About 5% of all known HCM cases are associated with mutations in the TPM1 gene encoding the cardiac Tpm1.1 isoform [4,6,7,8]. This Tpm isoform plays, together with the troponin (Tn) complex, a key role in the Ca²⁺ regulation of contraction of cardiac and fast skeletal muscles [9,10]. Tpm is a genuine actin-binding protein that forms a ropelike structure along the entire length of the actin filament due to the end-to-end polymerization of the Tpm molecules. In the absence of Ca²⁺, it sterically blocks the myosin-binding sites on actin. Ca²⁺ binding to Tn during muscle activation leads Tpm to move away from the blocking position and allows the binding of myosin heads to actin.

In terms of structure, the Tpm molecule is a typical α-helical coiled-coil dimer whose amino acid sequence contains a heptad repeat (a-b-c-d-e-f-g)_n in which residues at positions a and d are hydrophobic and form a hydrophobic core of the molecule while polar residues at positions e and g, typically of opposite charge, form electrostatic interchain interactions and additionally stabilize the coiled-coil structure [10]. HCM-associated mutations often occur at the g and e positions of the hepta-peptide repeat [4,6], and some of them, such as Asp175Asn, Glu180Gly, and Glu180Val, can significantly affect the structural and functional properties of Tpm1.1 [11,12].
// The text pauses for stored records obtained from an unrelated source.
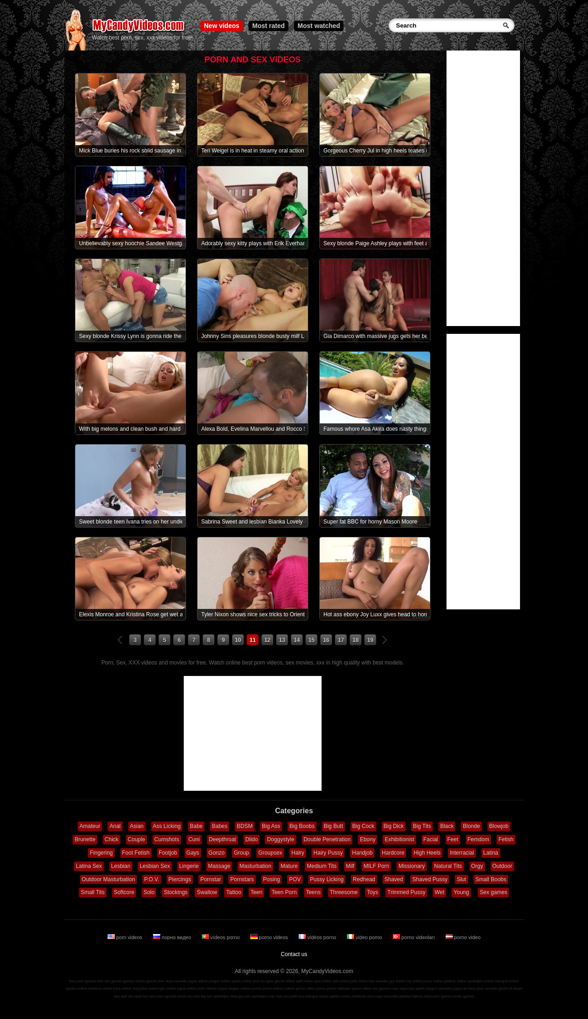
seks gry (237, 996)
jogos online (198, 981)
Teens (313, 892)
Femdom (478, 839)
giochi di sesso (510, 988)
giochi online (285, 981)
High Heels (427, 853)
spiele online (242, 981)
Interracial (462, 853)
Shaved (393, 879)
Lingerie (189, 866)
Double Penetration (327, 839)
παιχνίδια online (145, 988)
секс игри (375, 996)
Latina (490, 853)
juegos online (219, 981)
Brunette (84, 839)
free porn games (82, 981)
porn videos (125, 937)
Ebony (367, 839)
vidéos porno (318, 937)
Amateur (89, 826)
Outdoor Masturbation (108, 879)
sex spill (120, 996)
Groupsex (270, 853)
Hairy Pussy (328, 853)
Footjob (168, 853)
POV (294, 879)
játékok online (455, 981)
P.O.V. (151, 879)
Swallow (207, 892)
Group (241, 853)
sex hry (200, 996)
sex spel (134, 996)
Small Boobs (490, 879)
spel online (323, 981)
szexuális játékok (397, 996)
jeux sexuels (487, 988)
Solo (148, 892)
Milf (350, 866)
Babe (196, 826)
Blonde (471, 826)
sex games (381, 988)
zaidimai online (100, 988)
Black (446, 826)
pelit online (359, 981)
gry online (398, 981)
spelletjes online (480, 981)
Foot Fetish (136, 853)
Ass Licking (167, 826)
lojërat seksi (421, 996)
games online (134, 981)
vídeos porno (221, 937)
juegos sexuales (439, 988)
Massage (219, 866)
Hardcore (393, 853)
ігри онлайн (379, 981)
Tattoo (233, 892)
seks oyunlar (166, 996)
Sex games (493, 892)
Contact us (294, 954)
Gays (193, 853)
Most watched (319, 25)
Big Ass (271, 826)
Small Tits (93, 892)
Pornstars (242, 879)
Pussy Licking (327, 879)
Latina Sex (89, 866)
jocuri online (433, 981)
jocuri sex (185, 996)
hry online (414, 981)
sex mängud (308, 996)
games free (155, 981)
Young (461, 892)
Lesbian (120, 866)
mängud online (507, 981)
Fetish (506, 839)
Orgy (477, 866)
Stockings (175, 892)
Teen (256, 892)
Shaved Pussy (429, 879)
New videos (221, 25)
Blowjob (499, 826)
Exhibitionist (399, 839)
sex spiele (417, 988)
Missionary (411, 866)
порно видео (172, 937)
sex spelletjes (218, 996)
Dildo (251, 839)
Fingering (101, 853)
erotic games (463, 996)
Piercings (180, 879)
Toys (373, 892)
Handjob (362, 853)
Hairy (297, 853)
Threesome (344, 892)
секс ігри (275, 996)
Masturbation (255, 866)
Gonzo (217, 853)
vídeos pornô (250, 988)
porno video (463, 937)
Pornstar (210, 879)
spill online (304, 981)
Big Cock (363, 826)
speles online (76, 988)
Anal (114, 826)
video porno (365, 937)
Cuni (194, 839)
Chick (112, 839)
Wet (439, 892)
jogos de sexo (464, 988)
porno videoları (414, 937)
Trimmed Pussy (406, 892)
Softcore (124, 892)
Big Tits (422, 826)
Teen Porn (284, 892)
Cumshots (166, 839)
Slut (461, 879)
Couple (136, 839)
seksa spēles (329, 996)
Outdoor (502, 866)
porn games (442, 996)
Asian (137, 826)
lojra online (122, 988)
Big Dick (394, 826)
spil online (341, 981)
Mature (289, 866)
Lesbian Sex (155, 866)
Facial (431, 839)
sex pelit (290, 996)
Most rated (268, 25)
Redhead (364, 879)
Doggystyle (280, 839)
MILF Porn (376, 866)
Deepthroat (222, 839)
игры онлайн (176, 981)
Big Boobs (302, 826)
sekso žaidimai (353, 996)
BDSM (245, 826)
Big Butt (333, 826)
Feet (452, 839)
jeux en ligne (263, 981)
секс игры (399, 988)
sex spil (148, 996)
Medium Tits (322, 866)
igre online (167, 988)
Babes (219, 826)
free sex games (109, 981)
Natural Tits (448, 866)
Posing (271, 879)
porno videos (269, 937)
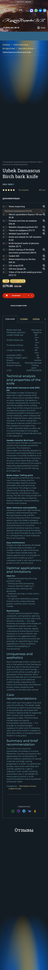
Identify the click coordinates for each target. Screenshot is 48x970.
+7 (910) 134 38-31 (11, 28)
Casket (14, 255)
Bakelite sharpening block (23, 227)
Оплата (36, 319)
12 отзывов (24, 190)
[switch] (5, 207)
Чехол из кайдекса (22, 230)
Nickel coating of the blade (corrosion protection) (22, 251)
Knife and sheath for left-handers (25, 238)
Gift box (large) (17, 268)
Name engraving (17, 206)
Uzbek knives (14, 788)
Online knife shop (20, 44)
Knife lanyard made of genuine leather (24, 245)
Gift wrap (16, 265)
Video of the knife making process (25, 273)
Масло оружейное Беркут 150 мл (25, 216)
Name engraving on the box (22, 260)
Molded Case (18, 233)
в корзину (16, 296)
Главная (6, 44)
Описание (10, 319)
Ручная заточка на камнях (23, 222)
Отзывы (24, 319)
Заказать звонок (24, 2)
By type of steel (9, 48)
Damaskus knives (25, 48)
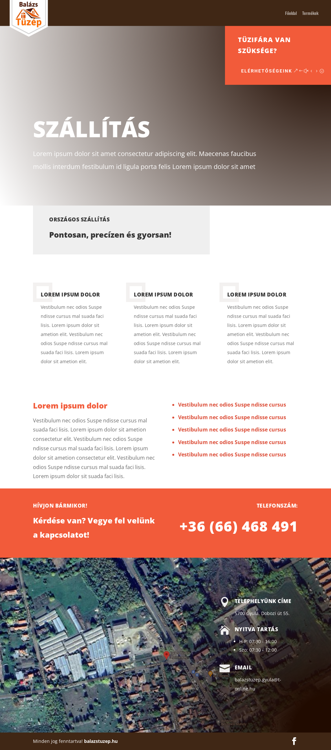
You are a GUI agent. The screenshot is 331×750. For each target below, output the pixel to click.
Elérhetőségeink (291, 70)
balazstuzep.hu (101, 741)
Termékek (310, 13)
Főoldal (291, 13)
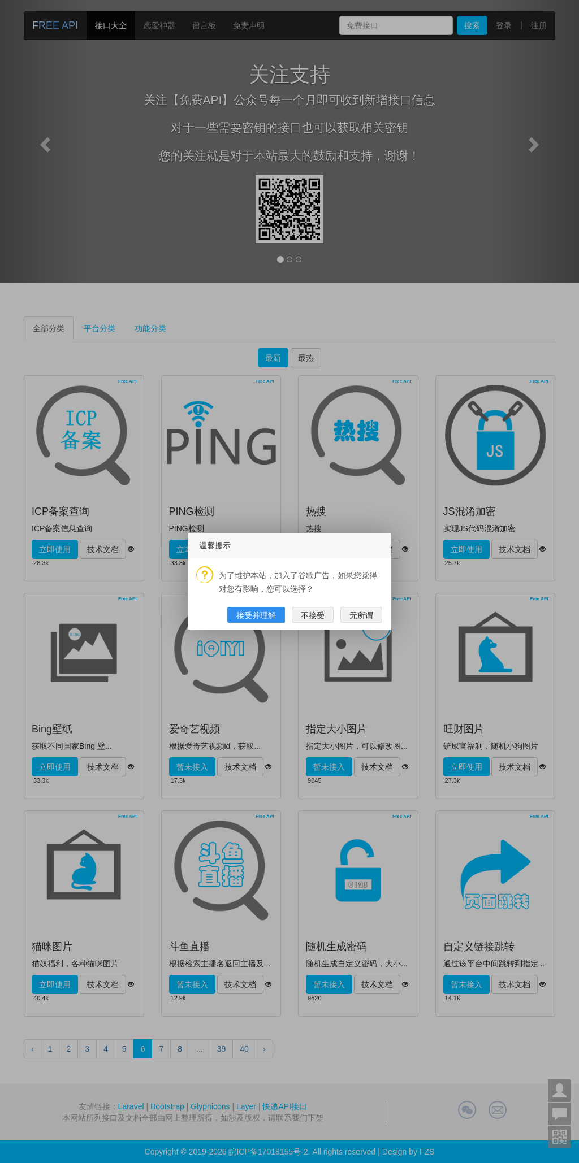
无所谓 (361, 615)
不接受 (313, 615)
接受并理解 (256, 615)
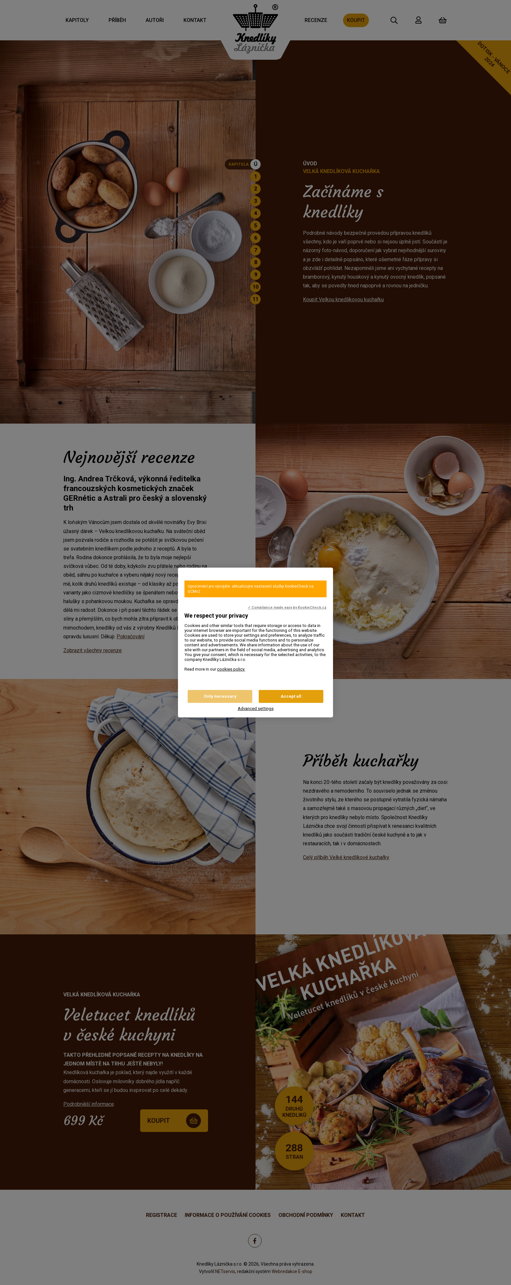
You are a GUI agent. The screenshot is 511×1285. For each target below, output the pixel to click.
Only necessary (220, 696)
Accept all (291, 696)
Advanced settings (256, 708)
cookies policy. (231, 669)
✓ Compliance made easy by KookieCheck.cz (287, 607)
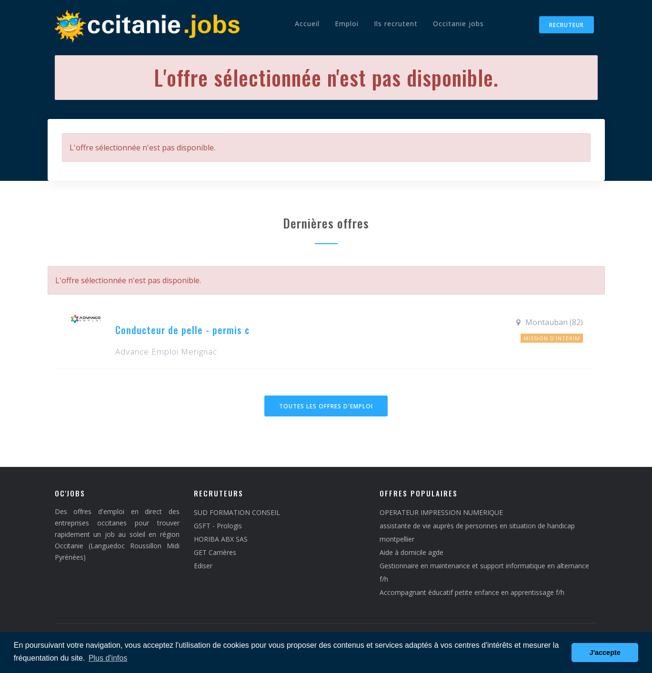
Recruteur (566, 25)
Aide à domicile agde (411, 552)
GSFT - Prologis (218, 525)
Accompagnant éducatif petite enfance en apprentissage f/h (472, 592)
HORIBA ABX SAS (221, 539)
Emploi (347, 23)
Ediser (203, 565)
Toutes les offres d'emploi (326, 406)
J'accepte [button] (605, 652)
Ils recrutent (396, 23)
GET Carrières (215, 552)
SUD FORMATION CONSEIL (237, 512)
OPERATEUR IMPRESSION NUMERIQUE (441, 512)
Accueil (307, 23)
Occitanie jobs (458, 23)
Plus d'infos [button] (108, 658)
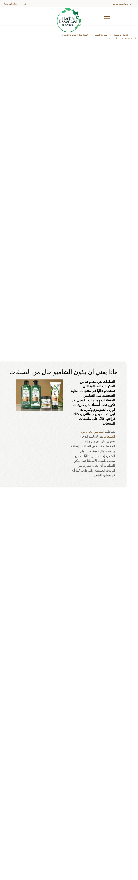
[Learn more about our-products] (69, 784)
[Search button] (25, 4)
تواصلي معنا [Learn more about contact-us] (10, 3)
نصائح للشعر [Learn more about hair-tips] (100, 34)
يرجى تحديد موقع (122, 4)
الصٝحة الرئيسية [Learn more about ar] (121, 34)
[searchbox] (30, 4)
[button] (127, 16)
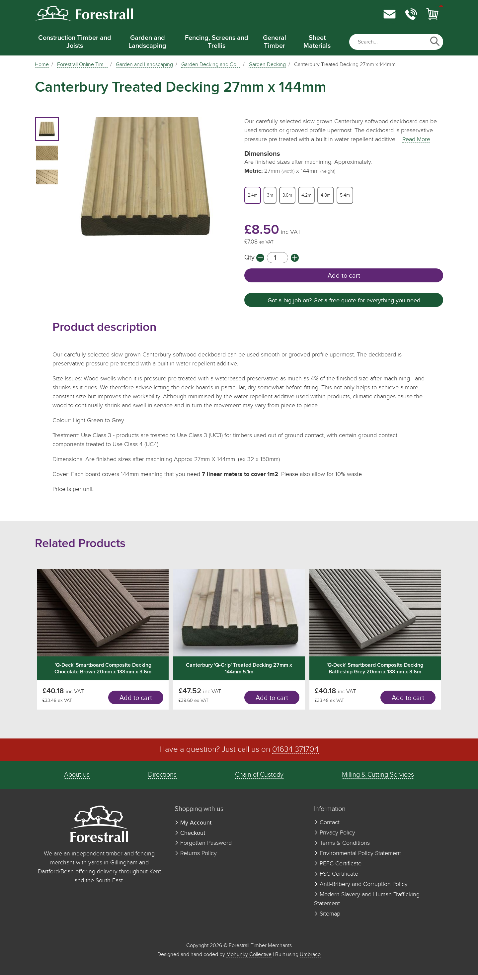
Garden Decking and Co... (210, 64)
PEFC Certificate (337, 864)
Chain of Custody (259, 775)
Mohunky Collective (249, 954)
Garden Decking (267, 64)
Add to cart (344, 276)
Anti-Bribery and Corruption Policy (361, 884)
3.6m (287, 195)
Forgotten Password (203, 843)
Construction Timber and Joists (74, 42)
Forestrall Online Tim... (82, 64)
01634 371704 (295, 749)
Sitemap (327, 914)
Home (42, 64)
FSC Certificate (336, 874)
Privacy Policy (334, 833)
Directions (162, 775)
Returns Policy (196, 853)
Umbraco (310, 954)
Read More (416, 140)
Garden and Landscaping (147, 42)
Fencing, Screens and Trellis (216, 42)
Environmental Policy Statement (357, 853)
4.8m (326, 195)
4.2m (306, 195)
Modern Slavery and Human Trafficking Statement (367, 899)
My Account (193, 822)
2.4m (253, 195)
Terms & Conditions (342, 843)
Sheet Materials (317, 42)
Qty (250, 257)
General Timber (274, 42)
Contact (327, 823)
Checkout (190, 832)
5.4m (345, 195)
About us (77, 775)
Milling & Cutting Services (378, 775)
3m (270, 195)
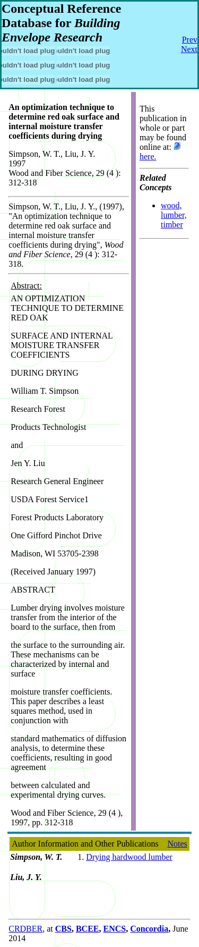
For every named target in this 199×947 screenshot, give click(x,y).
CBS (63, 928)
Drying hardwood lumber (129, 856)
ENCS (114, 928)
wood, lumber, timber (174, 215)
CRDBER (25, 928)
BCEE (87, 928)
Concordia (149, 928)
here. (148, 156)
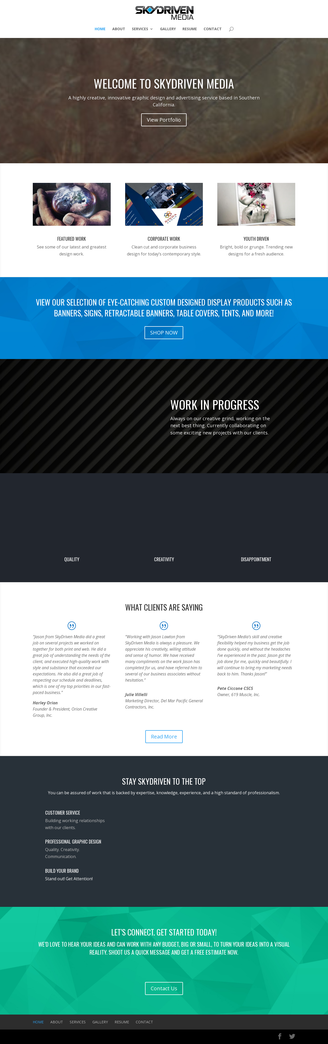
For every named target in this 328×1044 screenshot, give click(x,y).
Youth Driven (256, 238)
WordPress (96, 1036)
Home (100, 29)
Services (140, 29)
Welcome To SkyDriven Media (164, 83)
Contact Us (164, 988)
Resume (189, 29)
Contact (213, 29)
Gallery (168, 29)
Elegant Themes (59, 1036)
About (118, 29)
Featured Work (71, 238)
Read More (164, 736)
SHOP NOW (164, 332)
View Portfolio (164, 119)
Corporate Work (164, 238)
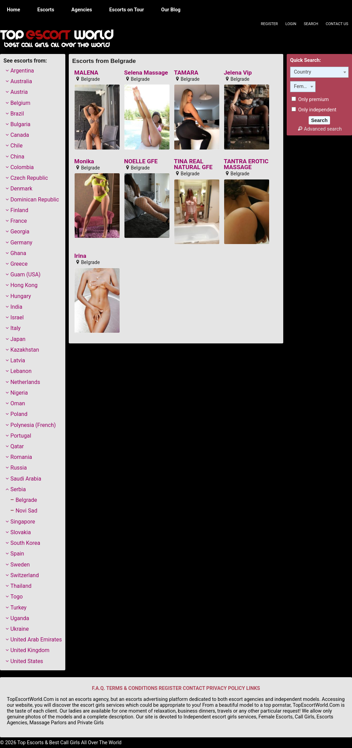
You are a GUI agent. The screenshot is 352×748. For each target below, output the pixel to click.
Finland (19, 210)
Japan (17, 339)
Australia (21, 81)
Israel (17, 317)
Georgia (19, 231)
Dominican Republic (34, 199)
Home (13, 10)
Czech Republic (29, 178)
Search (311, 24)
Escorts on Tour (126, 10)
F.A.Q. (98, 688)
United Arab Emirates (36, 639)
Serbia (18, 489)
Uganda (19, 618)
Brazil (17, 113)
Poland (19, 414)
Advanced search (319, 129)
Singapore (22, 521)
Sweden (20, 564)
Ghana (18, 253)
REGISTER (170, 688)
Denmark (21, 188)
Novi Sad (26, 510)
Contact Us (337, 24)
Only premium (310, 99)
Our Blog (170, 10)
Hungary (20, 296)
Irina (80, 256)
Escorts (45, 10)
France (18, 221)
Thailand (20, 586)
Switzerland (24, 575)
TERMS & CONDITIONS (131, 688)
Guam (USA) (25, 274)
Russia (18, 467)
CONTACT (194, 688)
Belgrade (26, 500)
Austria (19, 92)
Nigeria (19, 392)
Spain (17, 553)
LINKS (253, 688)
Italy (15, 328)
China (17, 156)
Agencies (82, 10)
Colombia (22, 167)
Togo (16, 596)
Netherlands (25, 382)
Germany (21, 242)
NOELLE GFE (140, 161)
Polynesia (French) (33, 425)
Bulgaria (20, 124)
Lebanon (21, 371)
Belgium (20, 103)
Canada (19, 135)
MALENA (86, 73)
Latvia (17, 360)
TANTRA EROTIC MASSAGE (246, 164)
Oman (17, 403)
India (16, 307)
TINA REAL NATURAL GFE (193, 164)
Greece (19, 264)
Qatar (17, 446)
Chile (16, 145)
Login (290, 24)
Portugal (20, 435)
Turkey (18, 607)
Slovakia (20, 532)
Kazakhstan (24, 349)
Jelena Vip (238, 73)
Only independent (314, 110)
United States (26, 661)
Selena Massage (146, 73)
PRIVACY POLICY (225, 688)
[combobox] (319, 72)
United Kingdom (30, 650)
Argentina (22, 70)
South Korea (25, 543)
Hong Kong (23, 285)
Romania (21, 457)
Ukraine (19, 629)
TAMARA (186, 73)
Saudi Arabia (25, 478)
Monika (84, 161)
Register (269, 24)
About 20 mutations associated with HCM have been identified in the TPM1 gene [4,7,8]. For understanding the mechanism by which these mutations lead to HCM development, it is important to know how they affect the structural and functional properties of Tpm1.1. It has been shown that most previously studied mutations affect the structural and regulatory properties of Tpm1.1 and its interaction with actin and/or the Tn complex [8,11,12,13,14,15,16,17]. Among them, the effects of the D175N and E180G mutations are the most intensively characterized. However, this information is absent for many other HCM-associated mutations in the TPM1 gene, which were found in genetic studies or during clinical testing.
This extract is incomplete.